How to differentiate two types of SinglePass ranges

[gnzlbg]

Some SinglePass ranges that can be copied always produce the same sequence when the copies are iterated upon.

Is there a way to differentiate these types of SinglePass ranges from those that can produce different results on each iteration? E.g. is there a guarantee that Copyable + SinglePass implies same results on each iteration?

I'm asking because I have a multi pass algorithm that does also work with some SinglePass ranges (and I need it to work with these) if I make a copy of the range before each usage. So ForwardRange would over constrain my algorithm, but InputRange is not strong enough. Still I ended up using InputRange + the following utility function to copy the range before using it, which kind of feels like a hack:

template <typename Rng, CONCEPT_REQUIRES_(InputRange<Rng>{} and !ForwardRange<Rng>{})>
auto use_copy_if_single_pass(Rng&& rng) {
  return uncvref_t<Rng>(std::forward<Rng>(rng));
}

template <typename Rng, CONCEPT_REQUIRES_(ForwardRange<Rng>{})>
auto use_copy_if_single_pass(Rng&& rng) -> Rng&& {
  return std::forward<Rng>(rng);
}

[CaseyCarter]

The semantics of ranges generally follow from the semantics of iterator / sentinel pairs, i.e., tagged_pair<begin(I), end(S)> is intended to satisfy View when I and S satisfy Sentinel (IteratorRange in range-v3 terminology). That tagged_pair is Copyable, so requiring Copyable + SinglePass to imply the same results on each iteration would effectively require all iterators to be multi-pass. There obviously are single-pass ranges that meet your requirement, but it's not something that can be required of all single-pass ranges.

[gnzlbg]

That tagged_pair is Copyable, so requiring Copyable + SinglePass to imply the same results on each iteration would effectively require all iterators to be multi-pass. There obviously are single-pass ranges that meet your requirement, but it's not something that can be required of all single-pass ranges.

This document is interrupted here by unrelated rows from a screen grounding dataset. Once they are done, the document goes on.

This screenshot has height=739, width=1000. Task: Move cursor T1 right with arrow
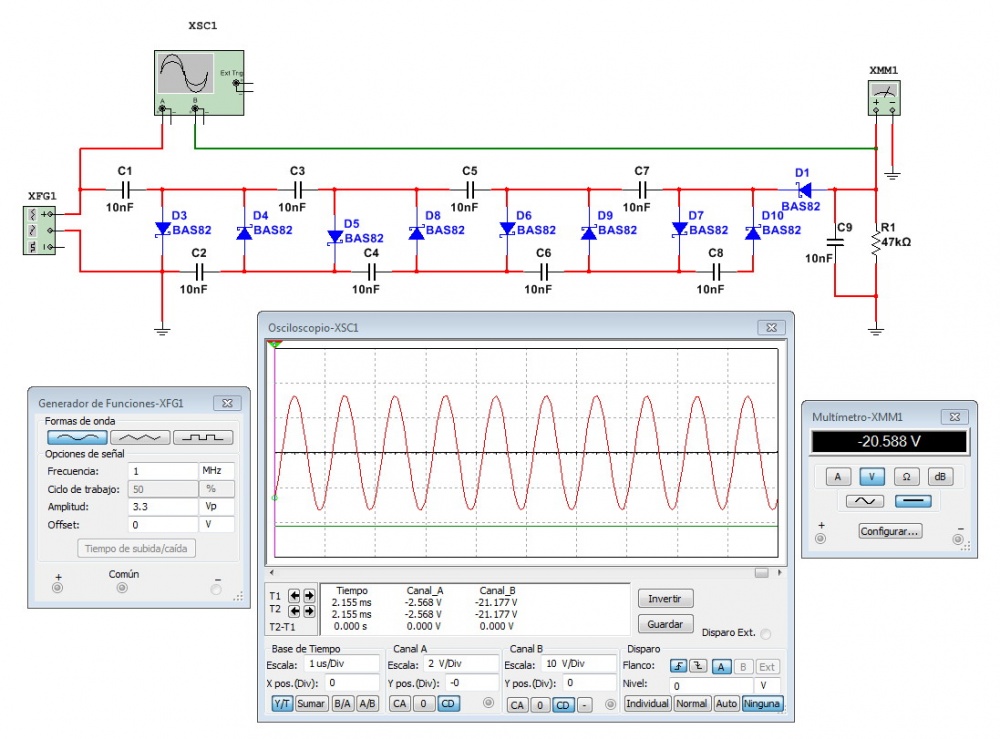tap(309, 595)
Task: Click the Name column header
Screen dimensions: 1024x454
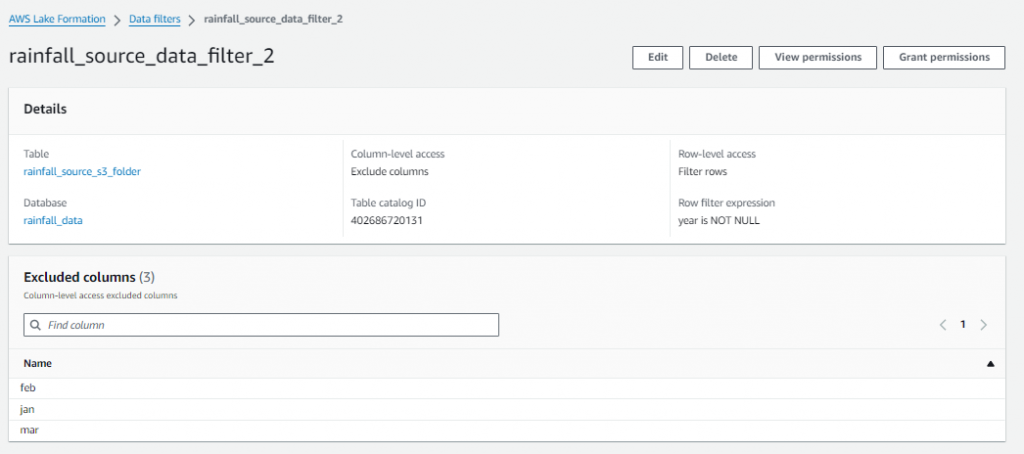Action: coord(38,364)
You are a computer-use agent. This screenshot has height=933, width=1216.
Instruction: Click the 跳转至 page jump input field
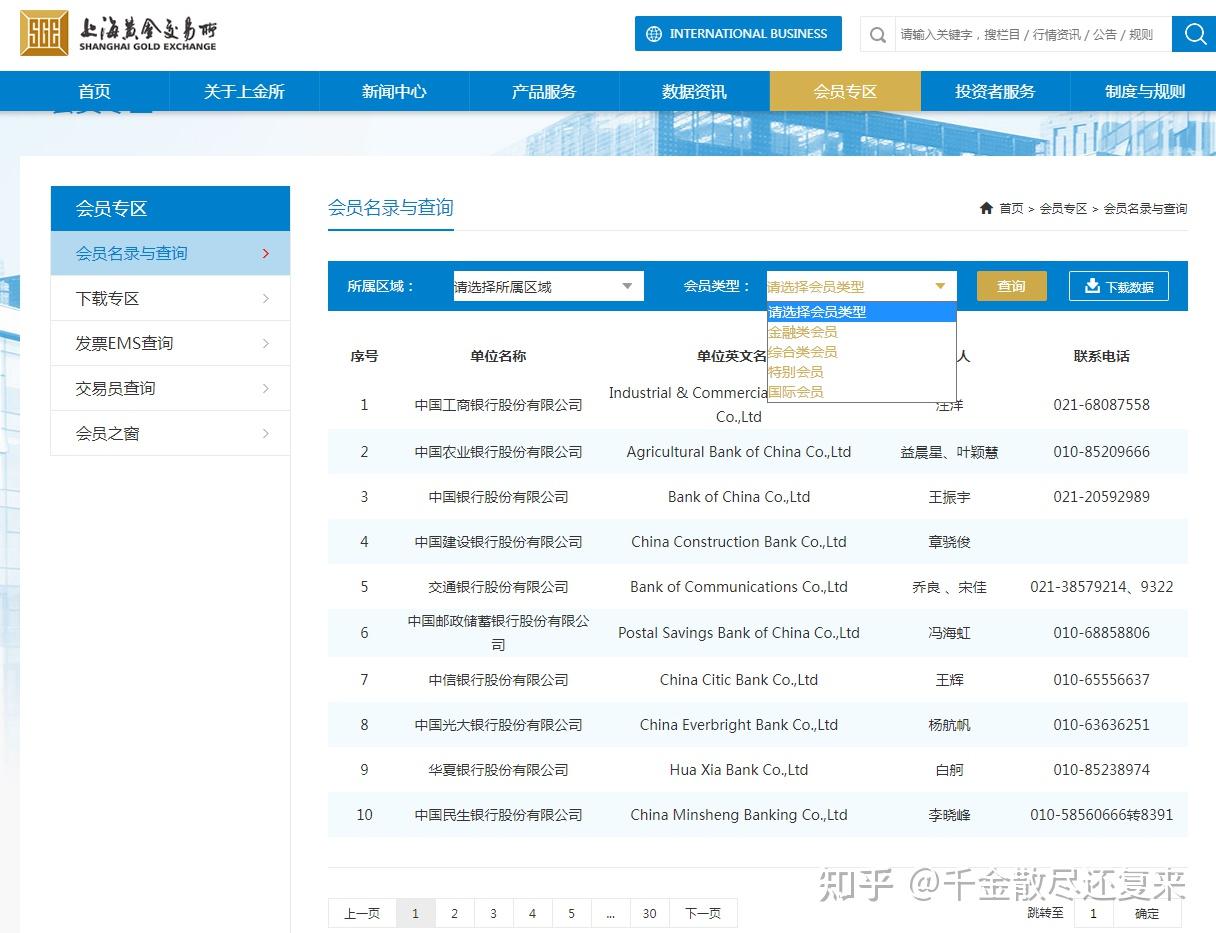[1093, 913]
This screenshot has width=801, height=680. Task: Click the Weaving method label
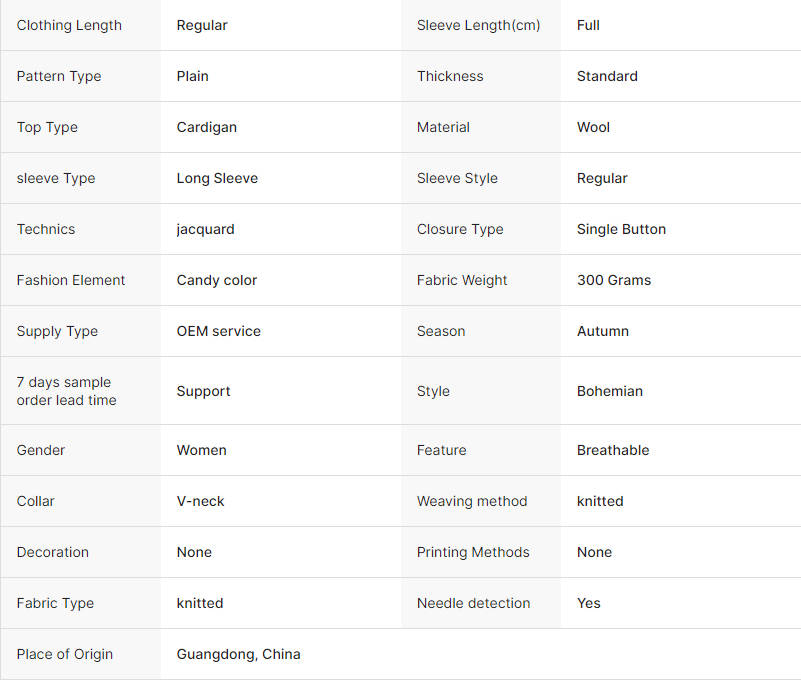[472, 502]
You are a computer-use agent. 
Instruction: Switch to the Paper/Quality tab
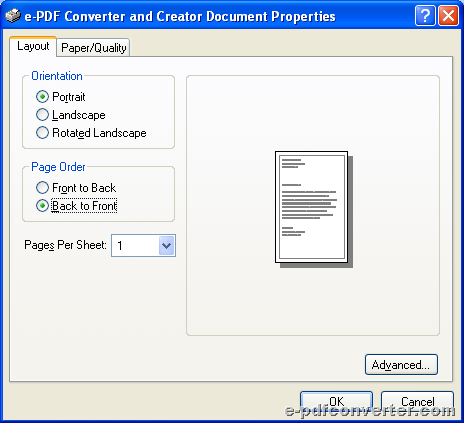94,48
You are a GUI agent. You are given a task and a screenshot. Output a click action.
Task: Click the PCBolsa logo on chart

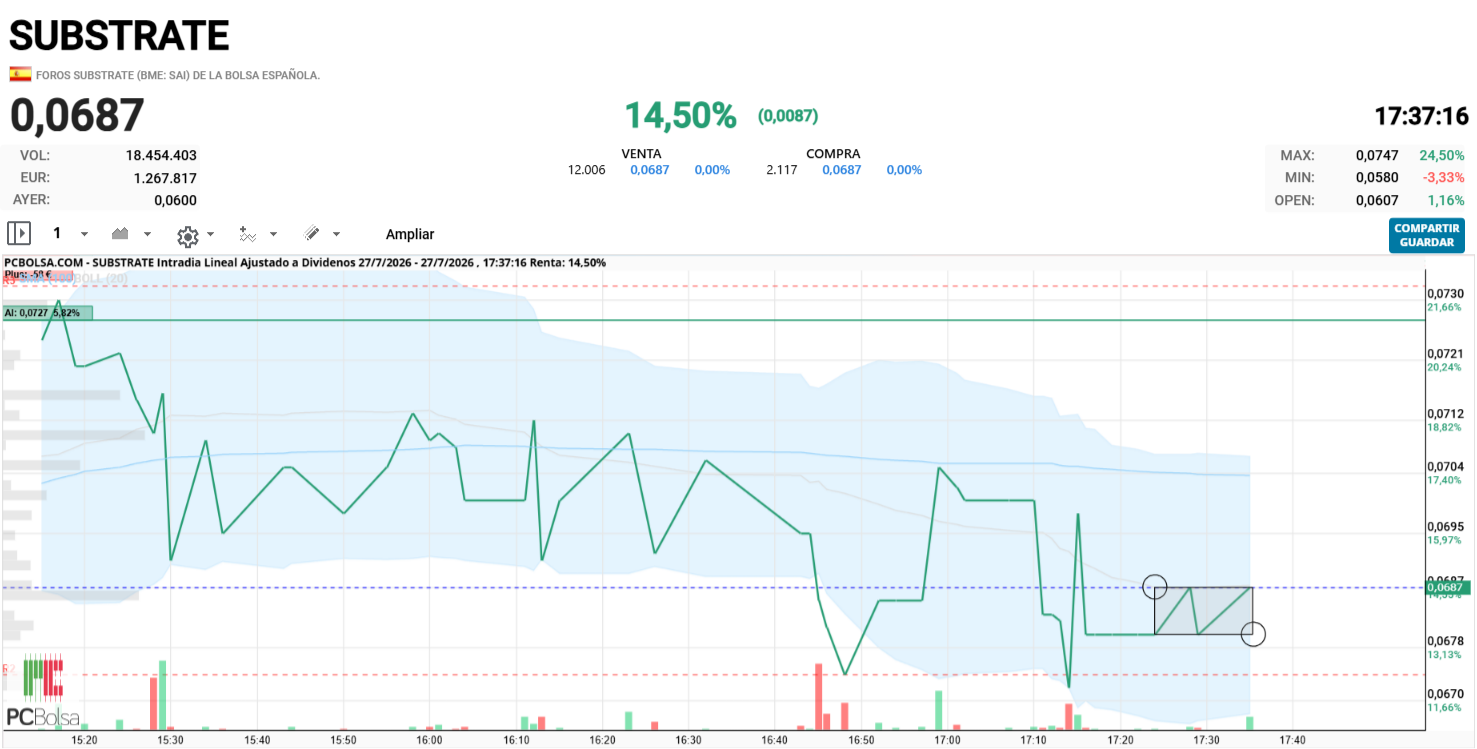43,690
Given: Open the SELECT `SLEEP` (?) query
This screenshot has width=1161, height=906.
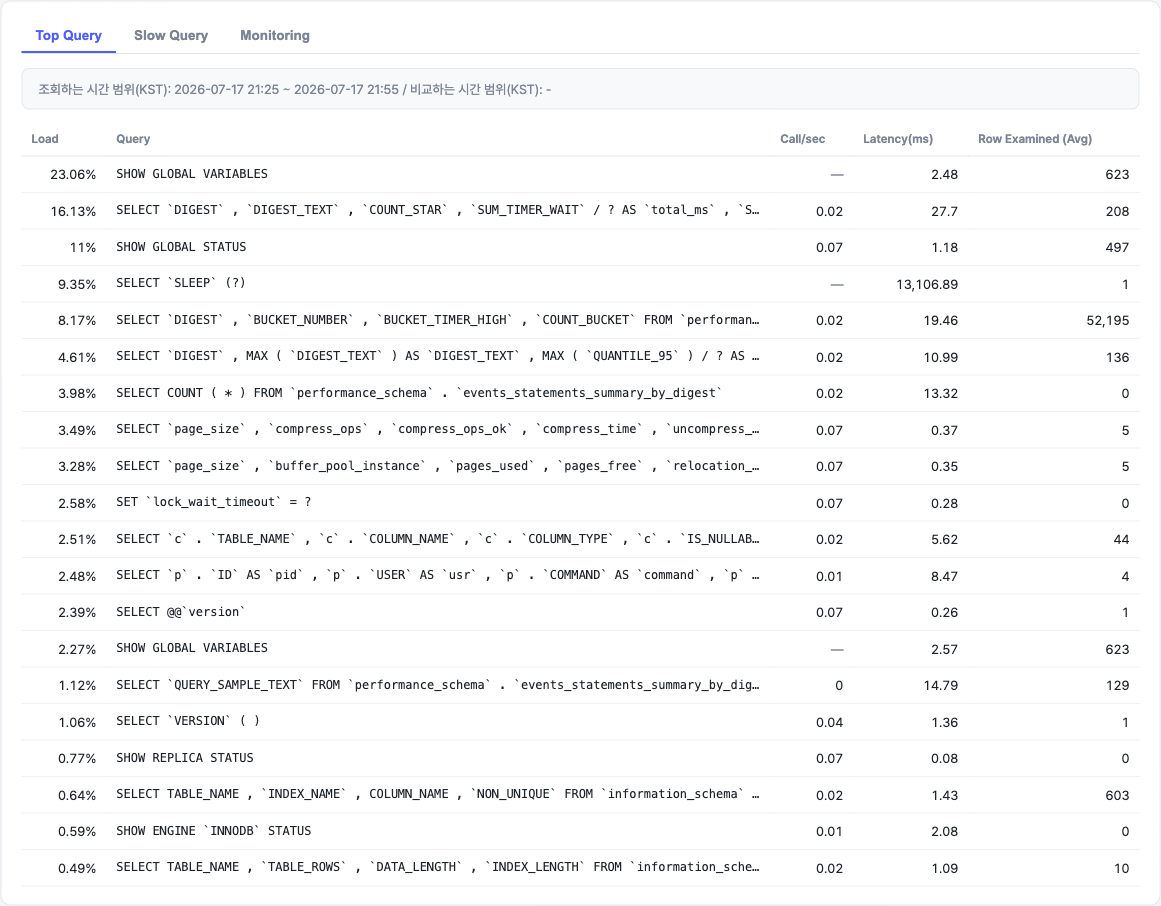Looking at the screenshot, I should point(580,283).
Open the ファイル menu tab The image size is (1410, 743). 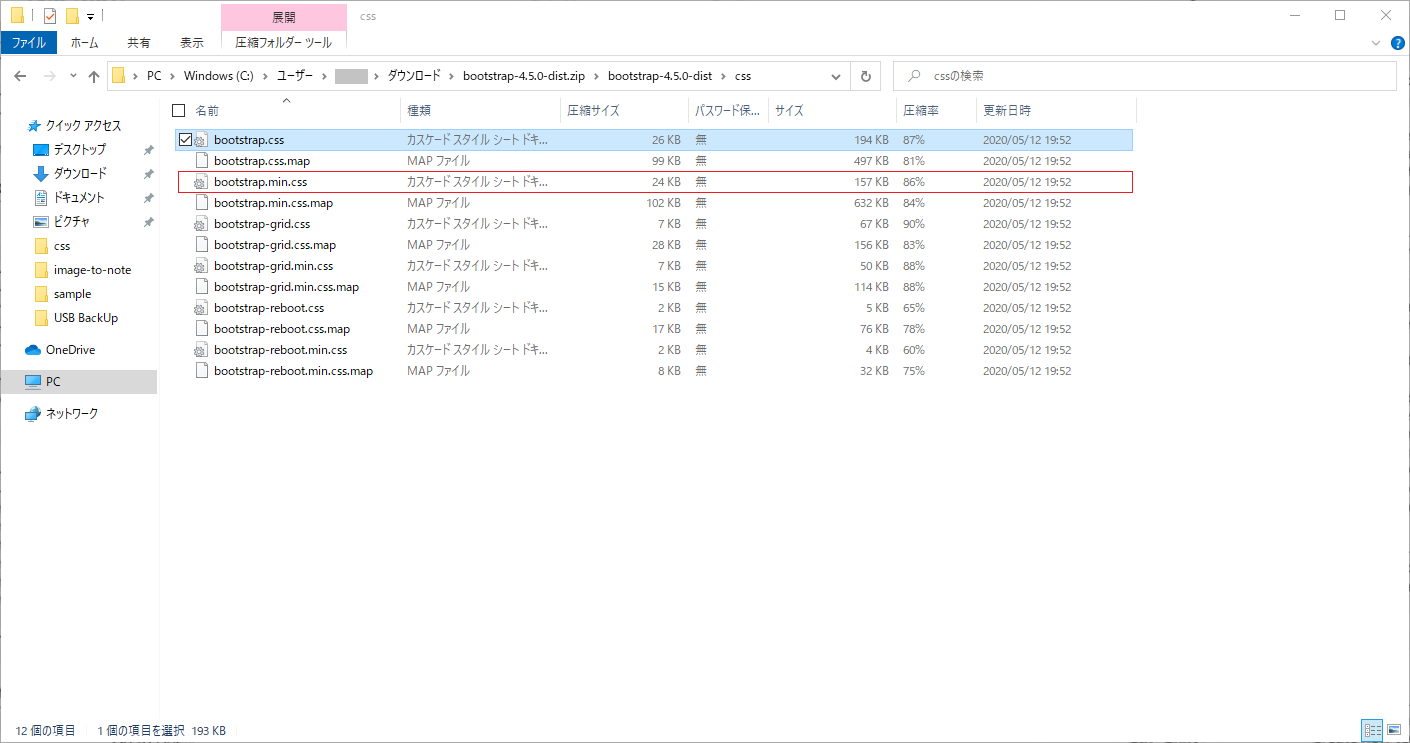[28, 43]
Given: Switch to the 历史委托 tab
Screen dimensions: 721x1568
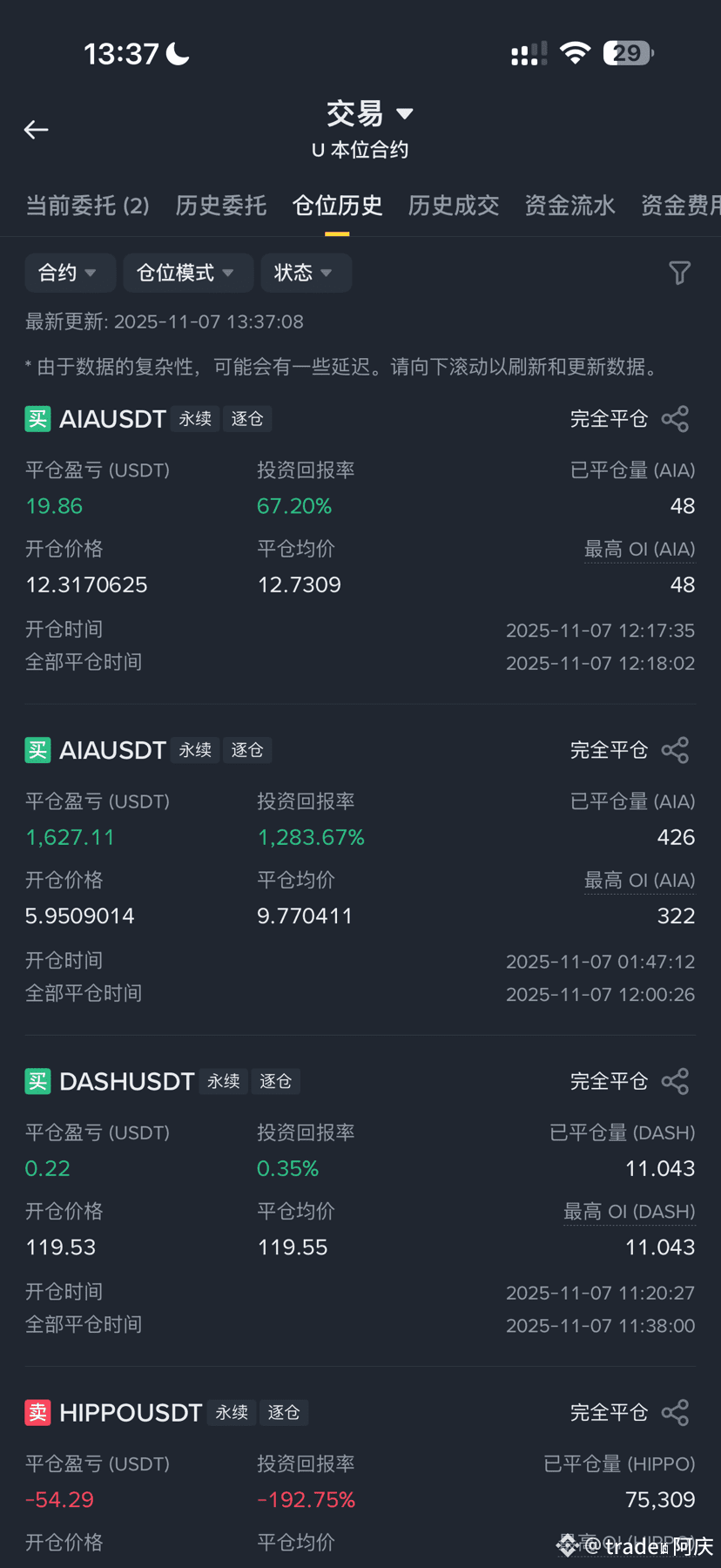Looking at the screenshot, I should 221,206.
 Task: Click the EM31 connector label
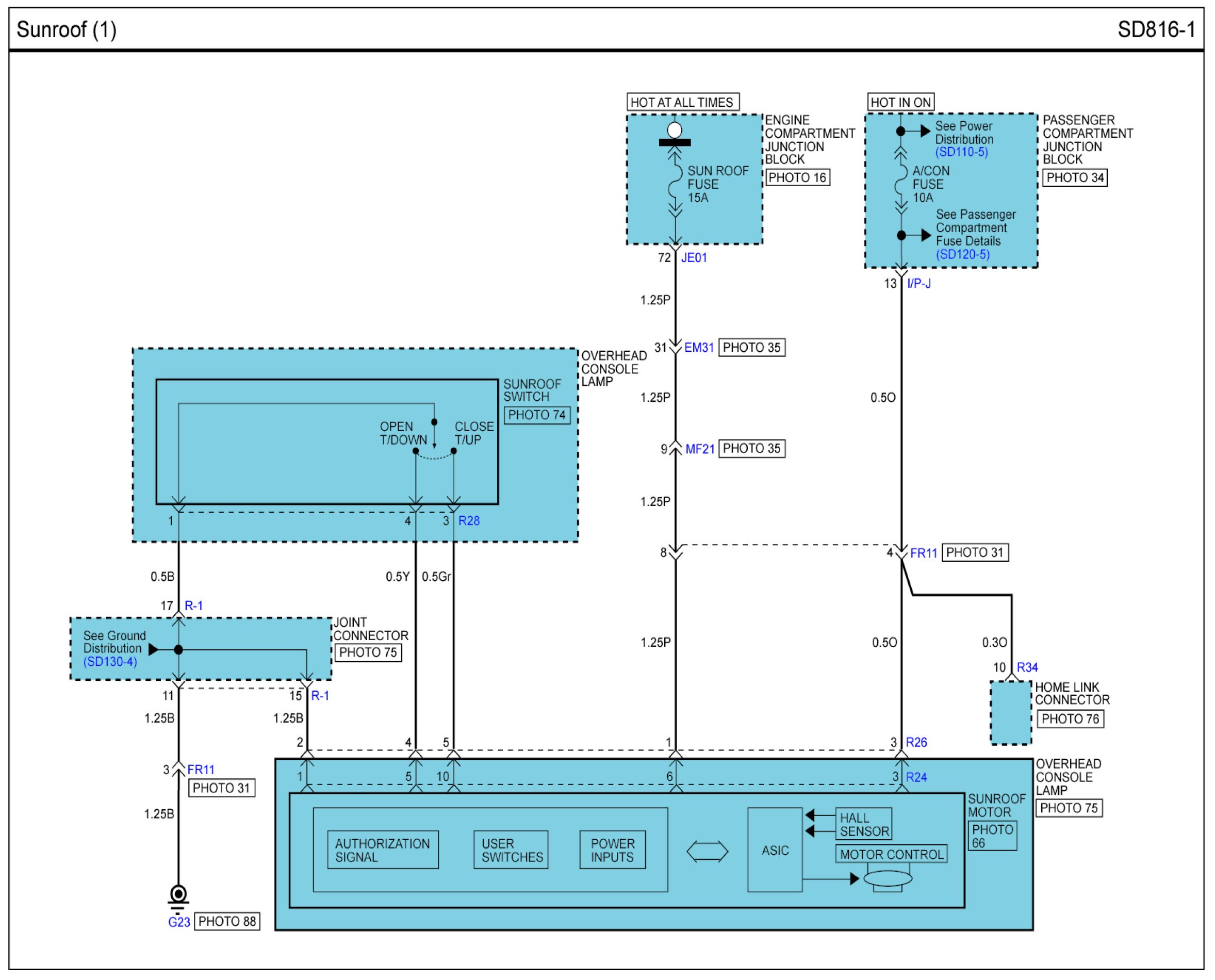pyautogui.click(x=699, y=347)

Good example, constraining on Copyable doesn't make any sense then.

[ericniebler]

I'm not convinced this distinction needs to be surfaced in the range hierarchy. Can you give some concrete examples where this would make a difference?

[ericniebler]

Closing.

[gnzlbg]

I thought about this some more and looked at my algorithms. Basically they needed to estimate the distance of a range before using the range (e.g. for building an unstructured mesh from an octree). They require ForwardRange for this, but I am using them with a range composition that uses view::join. The result is single pass but is cheap to copy, so I "worked around this" by lowering the requirement to InputRange and just copy the range before each usage if the range is SinglePass.

This felt wrong, and I'm inclined to think "don't do that". One should not work around SinglePass ranges like this. Still, some useful views are SinglePass because they need to maintain some state, but they remain cheap to copy (e.g. a couple of pointers) and can in practice be iterated multiple times.

At the end I just changed the API of these algorithms so that the caller needs to pass the distance to them. But a different solution could have been to require InputRange and Sized, such that the caller needs to make the range Sized. I guess this is what view::take_exactly is there for.